A photo of a Bob Ross painting.

Photo credit: Zoe Cappello / Shutterstock

The beloved American painter Bob Ross remains incredibly popular today, 24 years after his passing. In his instructional TV show over 11 years, Ross painted over 1,000 landscapes, walking his public television viewership through each one.

“I talk to only one person when I’m filming, and I’m really crazy about that person. It’s a one-on-one situation—and I think people realize that, and they feel that they know me and I feel that I know them,” Ross said in a 2011 PBS documentary. Despite his past as a drill sergeant, Ross believed in teaching through building the other person up, supporting their choices and mistakes.
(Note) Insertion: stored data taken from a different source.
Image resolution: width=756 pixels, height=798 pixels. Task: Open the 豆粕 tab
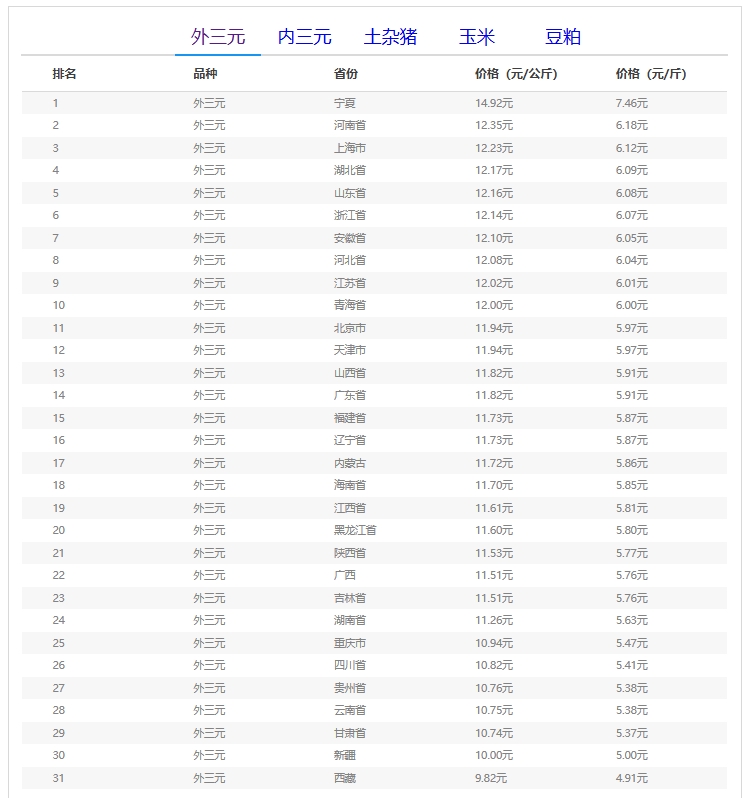coord(563,37)
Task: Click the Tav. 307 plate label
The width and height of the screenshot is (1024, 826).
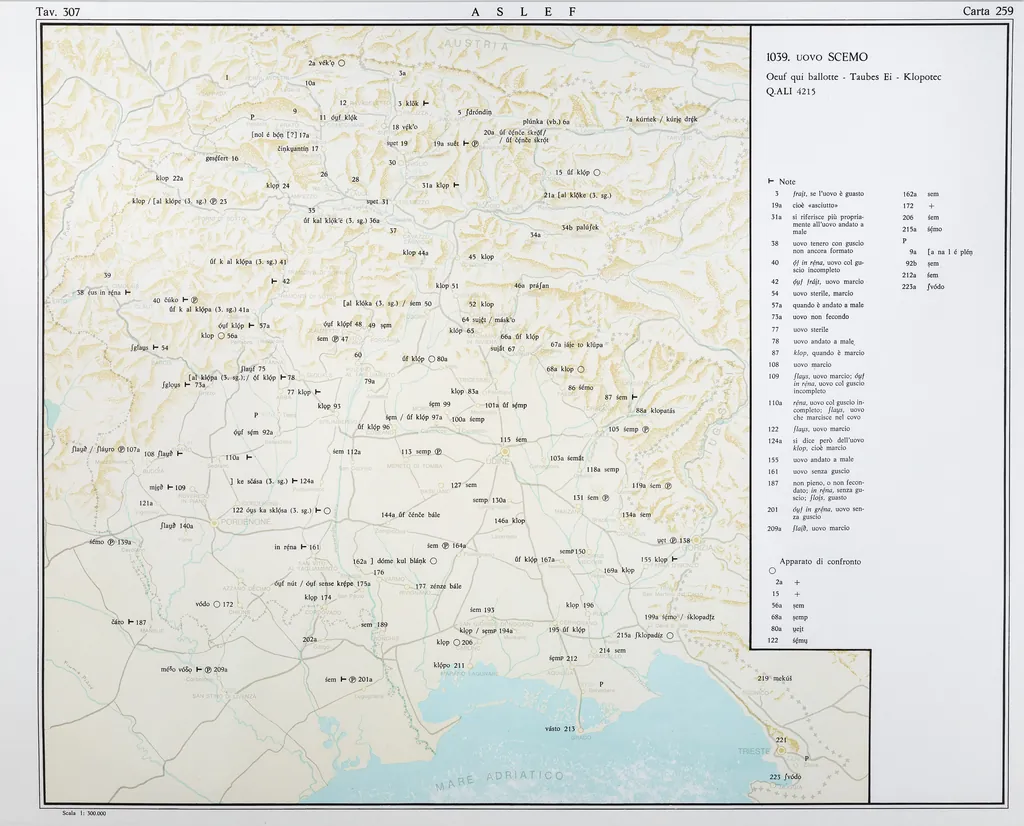Action: pyautogui.click(x=58, y=11)
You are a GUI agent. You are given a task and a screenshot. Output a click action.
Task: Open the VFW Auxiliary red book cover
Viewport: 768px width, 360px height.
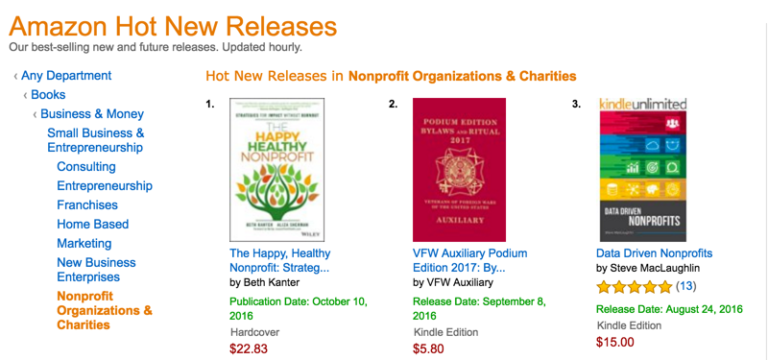(459, 169)
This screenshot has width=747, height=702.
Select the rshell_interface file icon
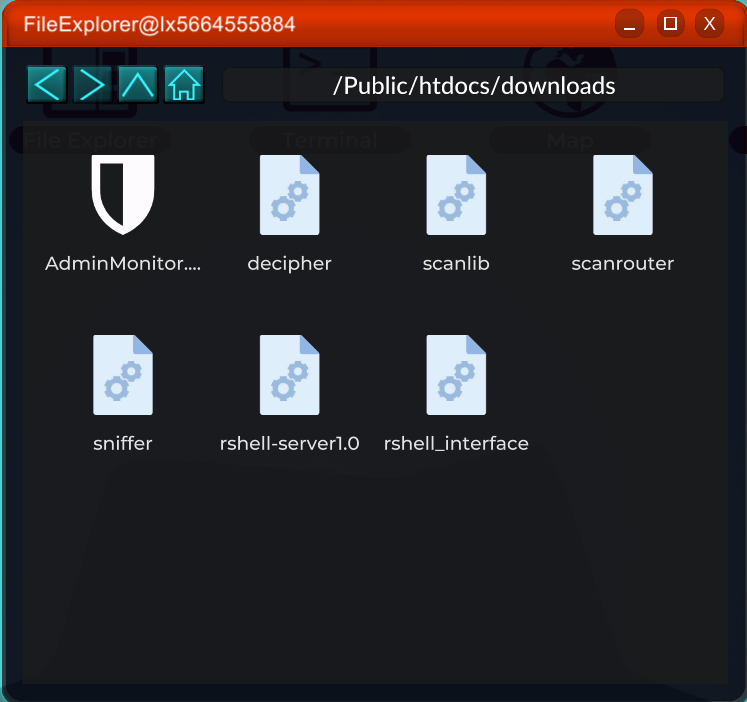click(456, 374)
“Let your imagination take you to worlds that only exist in your mind,” he said in one episode. “No bad stuff here. That’s why we have happy little trees. Everything’s happy here.”

Bob Ross Inc., the company he founded during the course of the TV series with his business partner and fellow artist Annette Kowalski, still rolls along. They sell painting supplies, instructional books, and other Bob Ross-themed paraphernalia. Buoyed by having released every episode of “The Joy of Painting” on YouTube, Bob Ross Inc. has been enjoying a resurgence in popularity.

Bob Ross Inc. still owns most of Ross’s paintings. Many were donated to friends and visitors by Ross himself, but since his passing, they closed the vault. They have over 1,000 paintings by him, and none have ever been sold.

When the Smithsonian requested a few paintings and some of Ross’s own supplies, Kowalski was inspired to share Ross’s work. On September 10, the first large public showing of Bob Ross originals opened at the Franklin Park Arts Center in Purcellville, Virginia. True to Ross’s memory, tickets are free to the public, and further exhibitions across the U.S. and Canada are planned for 2020, as well as a few in Europe.

Bob Ross never expected to be famous for his art. He did not care if it had universal appeal, he wanted it to have universal accessibility.

“I’m trying to teach a form of art that anybody can do,” he said in 1994.